The mounds are about 1,000 metres (3,300 ft) below the surface of the North Atlantic ocean, approximately 100 nautical miles (190 km) north-west of Cape Wrath, the north-west tip of mainland Scotland. There are hundreds of mounds in the field, which in total cover approximately 100 square kilometres (39 sq mi). Individual mounds are typically circular, up to 5 metres (16 ft) high and 100 metres (330 ft) wide. Most of the mounds are also distinguished by the presence of an additional feature referred to as a 'tail'. The tails are of a variable extent and may merge with others, but are generally a teardrop shape and are orientated south-west of the mound. The mound-tail feature of the Darwin Mounds is apparently unique globally.


The mounds are mostly sand, currently interpreted as "sand volcanoes". These features are caused when fluidised sand "de-waters" and the fluid bubbles up through the sand, pushing the sediment up into a cone shape. Sand volcanoes are common in the Devonian fossil record in UK, and in seismically active areas of the planet. In this case, tectonic activity is unlikely; some form of slumping on the south-west side of the undersea (Wyville-Thomson) Ridge being a more likely cause. The tops of the mounds have living stands of Lophelia and blocky rubble (interpreted as coral debris). The mounds provide one of the largest known northerly cold-water habitats for coral species. The mounds are also unusual in that Lophelia pertusa, a cold water coral, appears to be growing on sand rather than a hard substratum. Prior to research on the mounds in 2000, it was thought that Lophelia required a hard substratum for attachment.

### Recorded information:
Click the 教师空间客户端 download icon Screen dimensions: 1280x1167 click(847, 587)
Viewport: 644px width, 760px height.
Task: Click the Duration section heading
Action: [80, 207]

### Task statement:
Can you copy out the whole Darwin Mounds text word for word, with nothing changed or left out? These lines were taken from an unrelated source.

### Written response:
The mounds are about 1,000 metres (3,300 ft) below the surface of the North Atlantic ocean, approximately 100 nautical miles (190 km) north-west of Cape Wrath, the north-west tip of mainland Scotland. There are hundreds of mounds in the field, which in total cover approximately 100 square kilometres (39 sq mi). Individual mounds are typically circular, up to 5 metres (16 ft) high and 100 metres (330 ft) wide. Most of the mounds are also distinguished by the presence of an additional feature referred to as a 'tail'. The tails are of a variable extent and may merge with others, but are generally a teardrop shape and are orientated south-west of the mound. The mound-tail feature of the Darwin Mounds is apparently unique globally.


The mounds are mostly sand, currently interpreted as "sand volcanoes". These features are caused when fluidised sand "de-waters" and the fluid bubbles up through the sand, pushing the sediment up into a cone shape. Sand volcanoes are common in the Devonian fossil record in UK, and in seismically active areas of the planet. In this case, tectonic activity is unlikely; some form of slumping on the south-west side of the undersea (Wyville-Thomson) Ridge being a more likely cause. The tops of the mounds have living stands of Lophelia and blocky rubble (interpreted as coral debris). The mounds provide one of the largest known northerly cold-water habitats for coral species. The mounds are also unusual in that Lophelia pertusa, a cold water coral, appears to be growing on sand rather than a hard substratum. Prior to research on the mounds in 2000, it was thought that Lophelia required a hard substratum for attachment.